Clinique mobile en cardiologie : 54 participants à Saint-Siméon
Date : 30 avr. (4H40)
Ils ont passé une batterie d’examens en imagerie, en prise de sang ou en auscultation. Les examens sont similaires à ceux offerts en Institut de cardiologie.
Une fois les tests effectués, les références sont envoyées aux départements requis qui feront des suivis. « Certains participants seront vus à l’Institut [de cardiologie] pour des examens spécifiques (ex. : coronarographie, fibroscan, écho stress) ou vus par des ressources locales ou régionales (ex. : Programme Traité Santé, nutritionniste, kinésiologue) », précise Clélia Da Silva, agente d’information à l’Institut universitaire de cardiologie et pneumologie de Québec de l’Université Laval.
L’équipe de la clinique mobile était composée d’une kinésiologue, deux médecins, une infirmière, une étudiante à la Maîtrise et une coordonnatrice.
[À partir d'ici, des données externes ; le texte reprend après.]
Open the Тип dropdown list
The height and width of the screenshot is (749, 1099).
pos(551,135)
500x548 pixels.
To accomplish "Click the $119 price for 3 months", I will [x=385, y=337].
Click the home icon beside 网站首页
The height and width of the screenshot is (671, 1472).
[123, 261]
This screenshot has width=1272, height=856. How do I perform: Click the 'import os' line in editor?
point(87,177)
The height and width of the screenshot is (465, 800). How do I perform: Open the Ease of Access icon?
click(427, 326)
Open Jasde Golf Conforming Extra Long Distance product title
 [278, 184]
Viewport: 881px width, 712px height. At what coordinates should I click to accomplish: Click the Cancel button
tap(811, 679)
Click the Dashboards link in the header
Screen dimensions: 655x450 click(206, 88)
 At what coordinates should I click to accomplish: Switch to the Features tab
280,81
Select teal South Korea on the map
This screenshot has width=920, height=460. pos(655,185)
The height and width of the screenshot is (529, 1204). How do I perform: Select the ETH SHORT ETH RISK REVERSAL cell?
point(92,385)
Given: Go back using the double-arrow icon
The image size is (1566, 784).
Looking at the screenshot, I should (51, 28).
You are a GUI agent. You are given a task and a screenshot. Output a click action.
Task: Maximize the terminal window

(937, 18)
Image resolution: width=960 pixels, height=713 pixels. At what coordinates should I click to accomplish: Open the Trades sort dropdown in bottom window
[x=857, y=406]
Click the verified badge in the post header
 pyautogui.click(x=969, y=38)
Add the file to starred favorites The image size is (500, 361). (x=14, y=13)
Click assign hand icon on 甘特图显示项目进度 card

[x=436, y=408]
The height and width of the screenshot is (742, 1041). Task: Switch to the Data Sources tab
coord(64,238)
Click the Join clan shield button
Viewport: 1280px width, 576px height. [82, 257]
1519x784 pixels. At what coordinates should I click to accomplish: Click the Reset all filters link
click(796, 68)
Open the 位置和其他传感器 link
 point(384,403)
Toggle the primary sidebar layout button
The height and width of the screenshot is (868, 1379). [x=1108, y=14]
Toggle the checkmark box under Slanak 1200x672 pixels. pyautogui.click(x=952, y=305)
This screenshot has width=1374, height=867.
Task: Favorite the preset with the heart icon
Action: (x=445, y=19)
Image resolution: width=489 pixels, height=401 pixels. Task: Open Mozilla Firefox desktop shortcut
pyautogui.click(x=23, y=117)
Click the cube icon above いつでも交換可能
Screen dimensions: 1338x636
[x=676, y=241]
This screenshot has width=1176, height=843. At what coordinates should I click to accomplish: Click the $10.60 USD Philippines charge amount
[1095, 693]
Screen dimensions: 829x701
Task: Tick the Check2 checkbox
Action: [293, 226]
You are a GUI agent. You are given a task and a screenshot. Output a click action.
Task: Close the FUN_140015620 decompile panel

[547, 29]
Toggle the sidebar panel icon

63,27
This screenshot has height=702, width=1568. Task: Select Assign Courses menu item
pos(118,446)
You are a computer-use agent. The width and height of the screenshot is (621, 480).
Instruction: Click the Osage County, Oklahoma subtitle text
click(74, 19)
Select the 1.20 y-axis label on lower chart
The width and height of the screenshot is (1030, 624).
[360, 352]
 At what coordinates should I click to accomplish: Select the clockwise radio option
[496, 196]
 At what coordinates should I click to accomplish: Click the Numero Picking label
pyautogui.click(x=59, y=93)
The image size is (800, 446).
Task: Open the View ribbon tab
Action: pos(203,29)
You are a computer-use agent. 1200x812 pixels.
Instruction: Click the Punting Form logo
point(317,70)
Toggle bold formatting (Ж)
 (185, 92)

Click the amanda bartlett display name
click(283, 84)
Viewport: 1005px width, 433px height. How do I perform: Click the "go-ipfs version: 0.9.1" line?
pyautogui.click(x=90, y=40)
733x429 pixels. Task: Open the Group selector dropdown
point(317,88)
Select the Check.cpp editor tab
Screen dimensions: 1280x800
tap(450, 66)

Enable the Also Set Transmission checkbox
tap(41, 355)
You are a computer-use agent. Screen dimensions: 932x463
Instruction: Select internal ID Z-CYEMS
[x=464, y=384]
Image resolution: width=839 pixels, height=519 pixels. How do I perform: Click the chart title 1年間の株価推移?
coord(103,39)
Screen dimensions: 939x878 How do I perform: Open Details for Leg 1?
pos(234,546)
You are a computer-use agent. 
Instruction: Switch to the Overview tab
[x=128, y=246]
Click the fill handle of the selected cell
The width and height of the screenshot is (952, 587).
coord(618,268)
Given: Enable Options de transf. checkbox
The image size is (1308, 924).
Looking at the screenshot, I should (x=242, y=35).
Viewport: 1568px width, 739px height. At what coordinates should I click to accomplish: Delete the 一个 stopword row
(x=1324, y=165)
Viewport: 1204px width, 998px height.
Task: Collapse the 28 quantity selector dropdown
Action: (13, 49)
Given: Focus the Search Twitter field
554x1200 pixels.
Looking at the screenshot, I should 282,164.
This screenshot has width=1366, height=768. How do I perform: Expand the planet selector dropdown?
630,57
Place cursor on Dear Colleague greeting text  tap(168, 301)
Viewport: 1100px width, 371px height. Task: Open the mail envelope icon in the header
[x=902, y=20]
Elle s’est dite « satisfaite du nombre de participants ».
La clinique mobile avait aussi pris place à Saint-Hilarion en mai 2025 et dans d’autres régions du Québec où les services en santé sont plus difficilement accessibles. Sur les 150 participants, une personne sur deux avait reçu une nouvelle condition de santé non reconnue et 25 % ont été référés vers un spécialiste, nous expliquait Dr Marie-Ève Piché, cardiologue spécialiste en prévention et en santé du cœur des femmes à l’Institut universitaire de cardiologie et pneumologie de Québec.